I thought about not showing up for the appointment, but I showed up to argue my case and to avoid having them charge me for a missed appointment. When I got there, the receptionist asked the business manager to speak with me. The business manager told me she had only worked there for three weeks and that the doctors had sold their private practice to UCHealth. It was clear she believed that this freed UCHealth of any obligations to its newly acquired patients. She also told me that my appointment had been canceled, yet when I challenged her on it, she admitted she had no idea if that was actually true. She told me that the acquisition by UCHealth was effective August 1, 2017.
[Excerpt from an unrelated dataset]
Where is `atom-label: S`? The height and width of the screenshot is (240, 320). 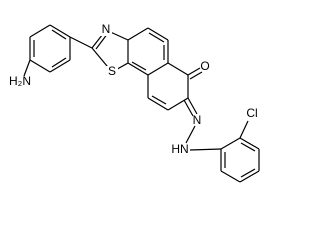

I asked to see my PCP one last time for long-term advice and to obtain one more prescription for generic prescription painkillers for my neck, especially given that it was nearly the end of the month and it would be a clean break. She refused in a corporate manner. She told me that I could sign a new treatment plan and agree to pay all charges. I asked if this paperwork would state that I agreed to pay the cash price. She told me that the agreement was of a generic nature and would not have any limits on my liability. I refused and left.
In fact, any corporate acquisition involves the acceptance of both assets and liabilities unless the creditors agree. UCHealth could have given me advance notice of the problem -- August 1 would have been a good date -- so I would have had plenty of time to find a new doctor.
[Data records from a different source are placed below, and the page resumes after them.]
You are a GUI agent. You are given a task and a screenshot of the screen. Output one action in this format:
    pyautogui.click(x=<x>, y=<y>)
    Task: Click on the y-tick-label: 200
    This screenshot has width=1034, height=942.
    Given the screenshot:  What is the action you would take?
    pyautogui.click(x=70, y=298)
The Colorado version of Obamacare does not allow customers to switch plans in the middle of the year unless it is for a life-changing event, e.g. adopting a child. It is not possible for me to switch plans to accommodate UCHealth, not to mention that it is nearly time to choose a plan for 2018.
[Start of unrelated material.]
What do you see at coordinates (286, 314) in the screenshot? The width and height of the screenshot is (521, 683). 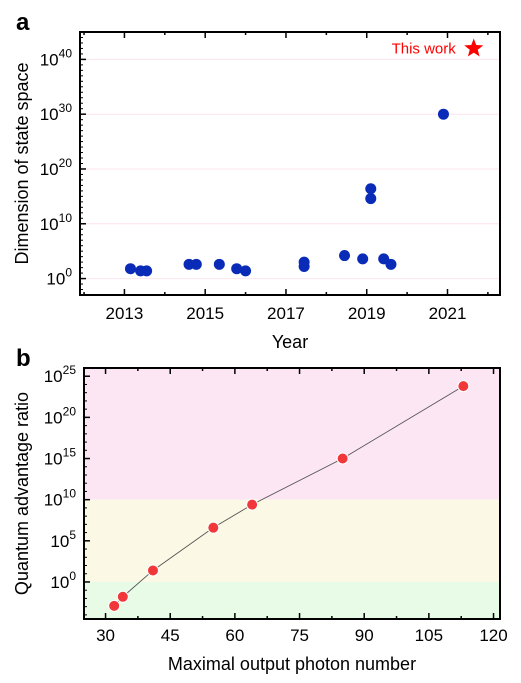 I see `x-tick-label: 2017` at bounding box center [286, 314].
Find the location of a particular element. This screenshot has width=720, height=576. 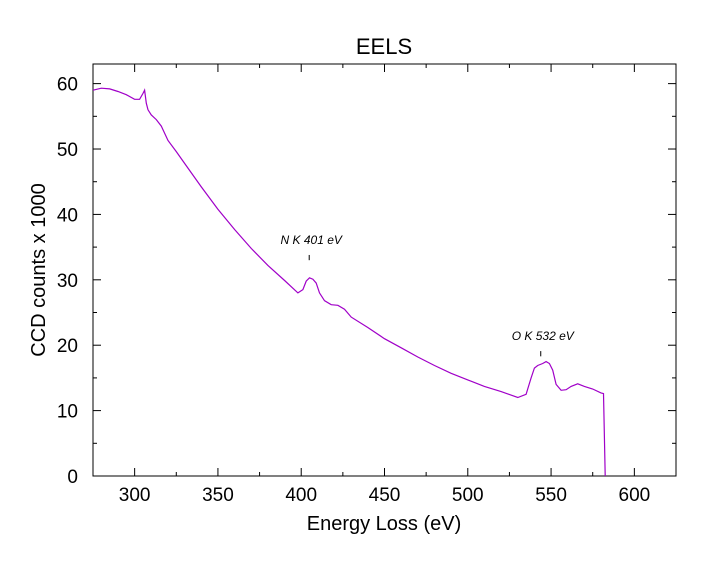

y-tick-label: 50 is located at coordinates (68, 150).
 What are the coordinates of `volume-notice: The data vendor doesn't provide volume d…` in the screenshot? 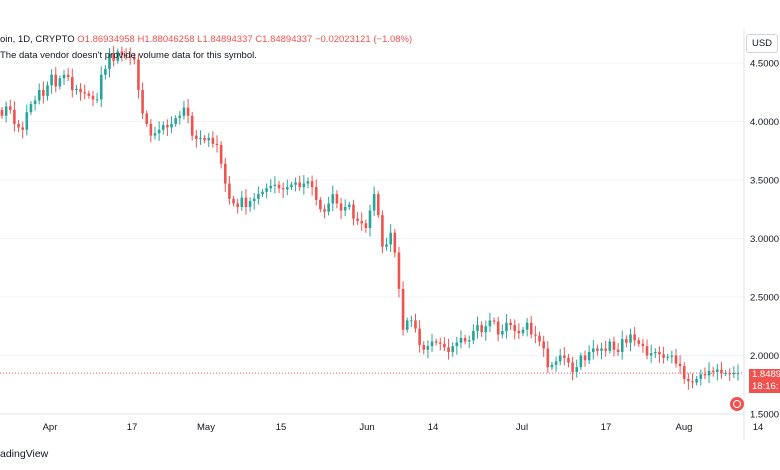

I first had to look through the list of doctors to find one accepting new patients, call to see how long the wait for an appointment was, and then change PCPs. Luckily I had nothing important to do that day so I was able to change PCPs and make an appointment for early October. Cigna told me it will not mail a new ID card because it is already preparing for 2018.
Cigna told me that my PCP was still officially the original doctor, as UCHealth had not notified them of any changes, with PCPs being the gateway for all treatment unless one wants to pay the out-of-network price. And UCHealth sent me two emails at the very end of September explaining that the office was moving to a different location effective October 2.
UCHealth unilaterally eliminated all but emergency coverage for September and possibly August as well. UCHealth will never tell me the truth, so I will never know if I actually had no coverage in August or if events were triggered by the business manager when she started work at the beginning of September.